## Objective
Revise the records from the line containing "Économie (324, 4)" through the last line, changing "screenshot" to "screen capture" and leaving everything else as it is. Give only those lines back, and leave the pictures out of your answer.
## START Materials provided
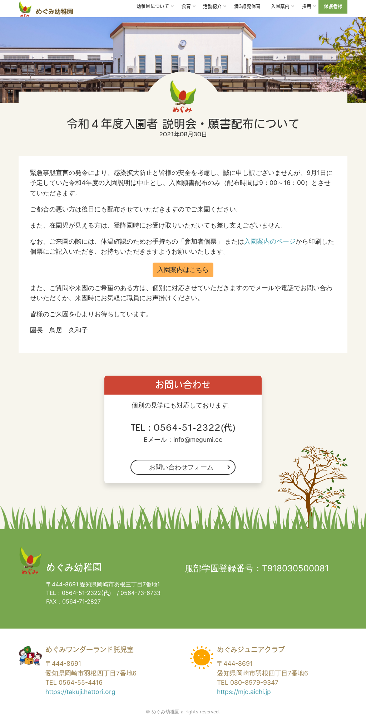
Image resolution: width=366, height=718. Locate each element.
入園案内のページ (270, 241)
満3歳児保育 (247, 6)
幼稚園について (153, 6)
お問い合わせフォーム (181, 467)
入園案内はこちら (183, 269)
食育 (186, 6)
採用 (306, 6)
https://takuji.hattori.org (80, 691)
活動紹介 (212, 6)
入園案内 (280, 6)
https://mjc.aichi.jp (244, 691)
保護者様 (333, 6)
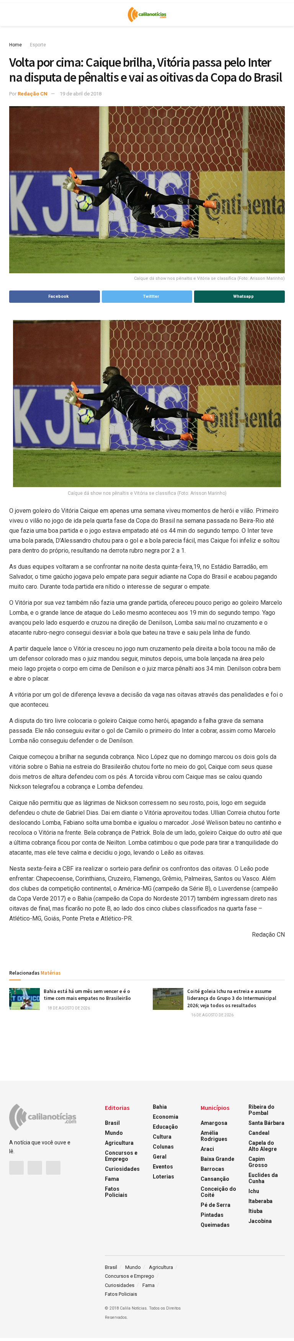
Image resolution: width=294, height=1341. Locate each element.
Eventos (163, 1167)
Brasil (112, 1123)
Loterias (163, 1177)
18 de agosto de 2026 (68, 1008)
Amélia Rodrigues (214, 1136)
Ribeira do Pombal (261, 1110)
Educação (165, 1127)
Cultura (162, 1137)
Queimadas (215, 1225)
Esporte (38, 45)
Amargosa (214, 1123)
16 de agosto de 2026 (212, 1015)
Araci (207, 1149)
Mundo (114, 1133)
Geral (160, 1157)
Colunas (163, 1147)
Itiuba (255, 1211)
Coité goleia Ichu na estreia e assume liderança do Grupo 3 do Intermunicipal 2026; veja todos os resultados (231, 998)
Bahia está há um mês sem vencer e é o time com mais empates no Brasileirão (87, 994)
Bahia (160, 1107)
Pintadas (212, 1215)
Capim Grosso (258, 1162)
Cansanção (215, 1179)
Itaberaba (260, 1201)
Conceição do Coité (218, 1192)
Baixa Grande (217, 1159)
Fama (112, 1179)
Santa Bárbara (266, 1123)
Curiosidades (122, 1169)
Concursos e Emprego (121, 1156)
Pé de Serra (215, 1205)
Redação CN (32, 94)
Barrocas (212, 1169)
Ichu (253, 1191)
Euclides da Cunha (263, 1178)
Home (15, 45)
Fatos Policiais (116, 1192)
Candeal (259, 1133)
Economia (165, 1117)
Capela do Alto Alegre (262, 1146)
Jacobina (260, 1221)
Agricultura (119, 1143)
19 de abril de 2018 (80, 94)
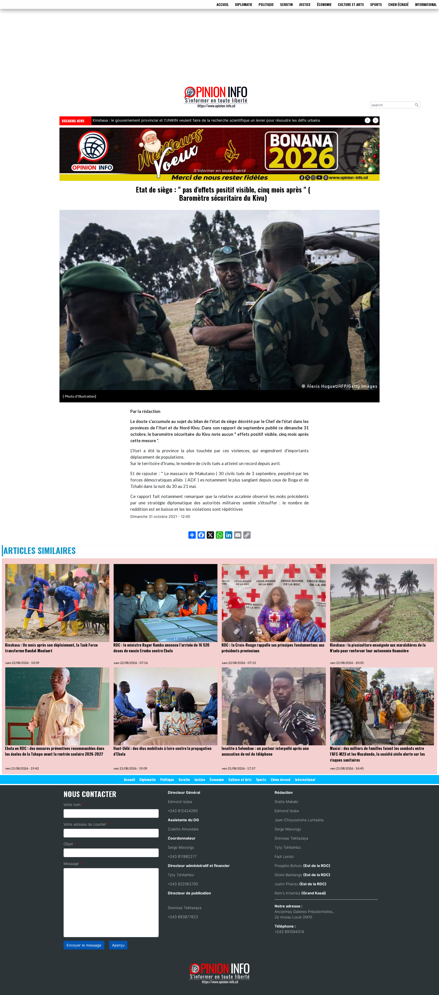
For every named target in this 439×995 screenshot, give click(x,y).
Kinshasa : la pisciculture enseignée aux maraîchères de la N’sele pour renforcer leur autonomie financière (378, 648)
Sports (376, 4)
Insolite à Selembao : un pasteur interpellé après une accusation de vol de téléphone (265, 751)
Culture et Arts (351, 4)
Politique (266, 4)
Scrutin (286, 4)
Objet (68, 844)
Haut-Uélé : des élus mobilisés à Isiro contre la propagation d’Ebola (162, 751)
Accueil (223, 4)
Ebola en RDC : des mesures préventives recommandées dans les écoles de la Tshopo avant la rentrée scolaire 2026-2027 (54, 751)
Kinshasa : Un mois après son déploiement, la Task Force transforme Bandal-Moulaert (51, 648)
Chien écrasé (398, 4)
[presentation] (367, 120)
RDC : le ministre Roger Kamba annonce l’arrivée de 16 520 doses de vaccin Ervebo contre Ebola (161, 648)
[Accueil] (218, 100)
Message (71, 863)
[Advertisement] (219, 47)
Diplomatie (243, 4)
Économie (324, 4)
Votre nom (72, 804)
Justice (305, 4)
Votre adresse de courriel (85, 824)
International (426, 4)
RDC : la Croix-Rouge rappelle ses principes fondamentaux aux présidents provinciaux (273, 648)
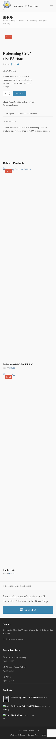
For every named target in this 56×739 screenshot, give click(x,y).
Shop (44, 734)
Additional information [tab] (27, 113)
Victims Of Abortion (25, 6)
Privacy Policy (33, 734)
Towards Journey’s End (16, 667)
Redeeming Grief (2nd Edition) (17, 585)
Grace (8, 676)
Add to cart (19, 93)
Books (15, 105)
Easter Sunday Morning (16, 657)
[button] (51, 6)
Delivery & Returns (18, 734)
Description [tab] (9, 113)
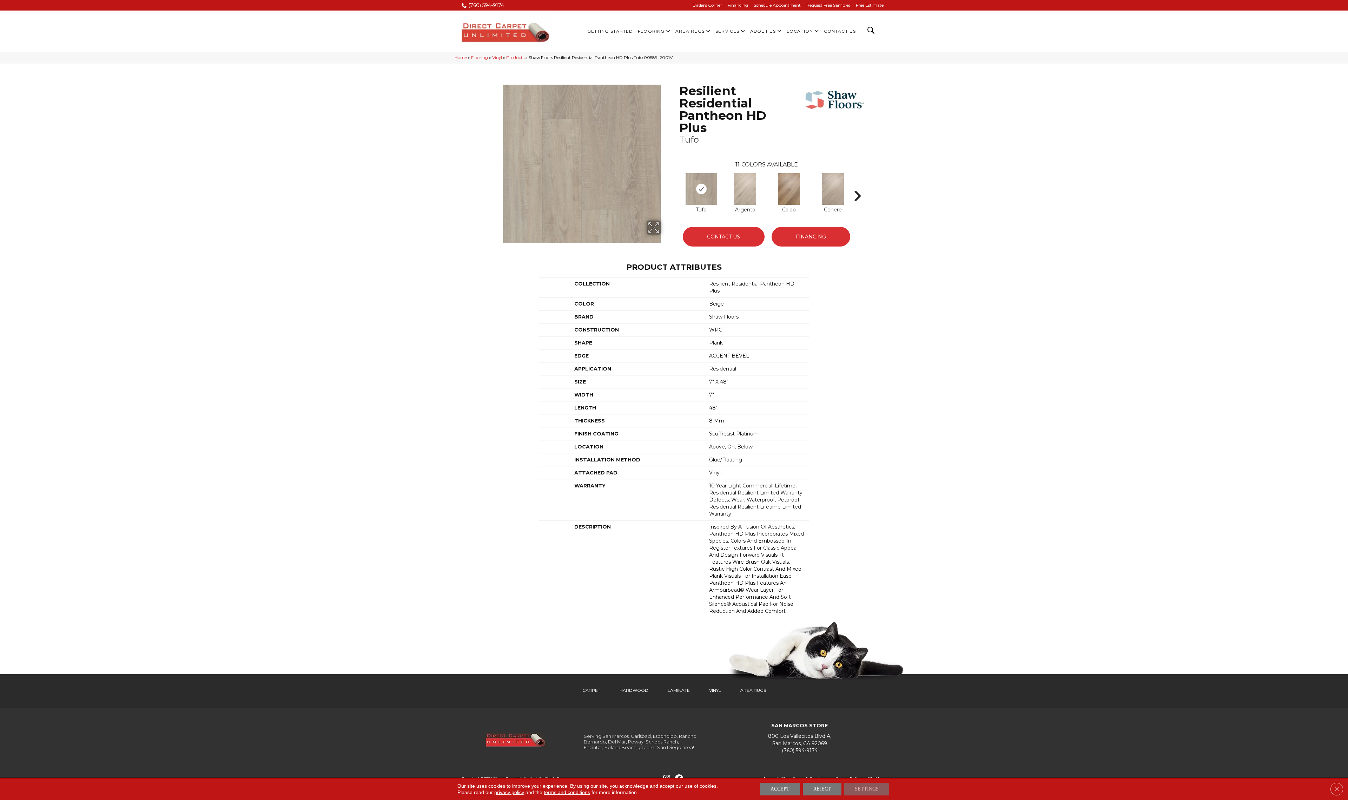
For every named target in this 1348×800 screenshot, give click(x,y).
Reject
## END Materials provided
## Complete answer
Économie (324, 4)
Votre nom (72, 804)
Justice (305, 4)
Votre adresse de courriel (85, 824)
International (426, 4)
RDC : la Croix-Rouge rappelle ses principes fondamentaux aux présidents provinciaux (273, 648)
For every named target in this 56×739 screen capture, give click(x,y).
Shop (44, 734)
Additional information [tab] (27, 113)
Victims Of Abortion (25, 6)
Privacy Policy (33, 734)
Towards Journey’s End (16, 667)
Redeeming Grief (2nd Edition) (17, 585)
Grace (8, 676)
Add to cart (19, 93)
Books (15, 105)
Easter Sunday Morning (16, 657)
[button] (51, 6)
Delivery & Returns (18, 734)
Description [tab] (9, 113)
For every named target in this 1348×800 screen capture, give click(x,y).
Reject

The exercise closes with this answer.